Whilst these socioeconomic and political challenges surrounding CDR have been acknowledged (Honegger and Reiner, 2018; Nemet et al., 2018), there has not been an attempt to quantify what, firstly, a cost optimal distribution of CDR burden globally is. If that involves cross-border biomass trade (in the case of BECCS deployment) as has been suggested (Fajardy et al., 2018; Daggash et al., 2019), then the development of international biomass sustainability certification standards is critical. The development of such frameworks, particularly in countries without pre-existing expertise of sustainability certification, will require cooperation between expected trading partners so as to align verification and monitoring methods. Although several regional emissions trading schemes (ETS) and carbon offsetting mechanisms exist globally, they have failed to incentivize real and verifiable storage of CO₂–and consequently, CDR—by encouraging short-term CO₂ utilization instead (Haszeldine et al., 2018). Adapting carbon offsetting mechanisms to incentivize CDR and include negative emissions in trading permits, and further expansion of emissions trading zones will facilitate the deployment of CDR at scale. Through the nationally-determined contributions (NDCs), commitments to the Paris Agreement are assessed at country-level. If cross-border financing and bio-geophysical resources are used to deliver CDR, a framework needs to be developed to determine to whom the emissions reduction is ascribed. The aforementioned present significant regulatory and political barriers, both locally and internationally, to efficient CDR deployment. However, they have received insufficient investigation, indicated by their absence in the literature. Failure to fully understand these challenges within different socioeconomic and geopolitical contexts, and design appropriate policy solutions to address them will stifle necessary climate change mitigation action.

Knowledge Transfer

IAMs estimate that the largest cumulative contributions of CDR are made by six regions: China, the USA, India, the EU-28, Brazil and Russia (Peters and Geden, 2017). Discussions surrounding CDR, and more broadly, CCS, deployment have centered on these regions, principally the USA and Northwestern Europe. Accordingly, there has been an abundance of research quantifying the bio-geophysical limitations to CDR deployment, often by publicly-funded bodies, such as the countries' geological surveys or energy/environment ministries. High-quality data enables accurate quantification of CDR potential within these regions—crucial in understanding how the rest of the energy system and society is required to transition to meet the Paris Agreement.

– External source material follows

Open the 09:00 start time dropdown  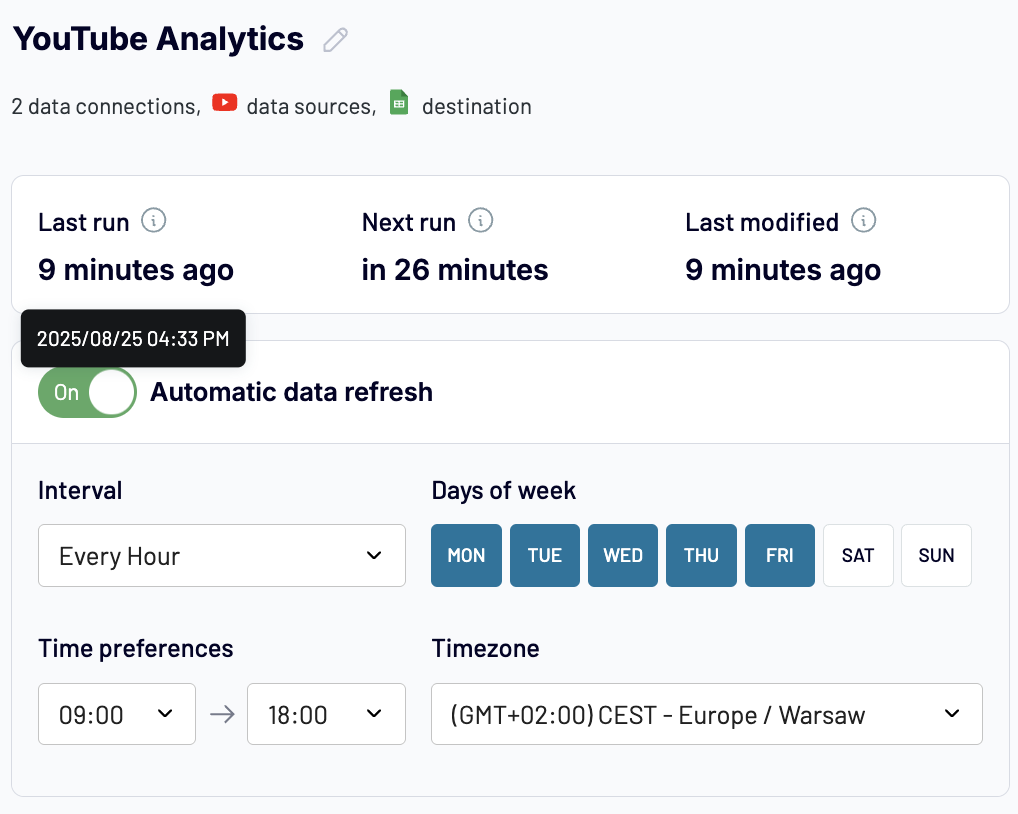pyautogui.click(x=116, y=714)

With the exception of India, the centers of population and economic growth in the coming decades are expected outside the aforementioned regions—mostly in Sub-Saharan Africa and South East Asia. Increasing population leads to increased energy demand, and economic development (hence more affluent lifestyles) will lead to higher per capita demand. The rate and scale of energy supply expansion needed to accommodate these demographic explosions means majority of developing countries continue to pursue largely fossil fuel-powered development. Prolonged use of fossil fuels may lead to an increasing reliance on CDR (and CCS) to meet emissions reductions commitments. However, typically, the expertise needed to gather knowledge on CDR/CCS potential is lacking and budgetary constraints limit resource availability to undertake RD&D within those environments. Climate equity—as interpreted in the Paris Agreement—warrants that developed countries provide finance, technology transfer and capacity-building to “assist developing country Parties with respect to both mitigation and adaptation in continuation of their existing obligations under the Convention.” This is ongoing via special funds under the Global Environment Facility but financing has thus far eluded CDR/CCS projects and focused on alternative mitigation/adaptation solutions. Focus and financing must be re-channeled if the necessary expertise is to be developed, so that it is available when CDR/CCS deployment become necessary. How much and to whom this financing should be given—that is the countries for which CCS/CDR is likely to be a necessity—need to be identified through further research.

Author Contributions

MF, PP, and HD wrote the first draft of the manuscript. All authors contributed to the conception and design of the study. All authors contributed to manuscript revision, read, and approved the submitted version.

Funding

The authors thank the Science and Solutions for a Changing Planet Doctoral Training Programme (SSCP DTP) sponsored by the Natural Environment Research Council (NERC), the Comparative assessment and region-specific optimization of GGR project under grant NE/P019900/1 from the NERC for the funding of a Ph.D. scholarship, and Imperial College for the funding of a President's Ph.D. scholarship in support of this project.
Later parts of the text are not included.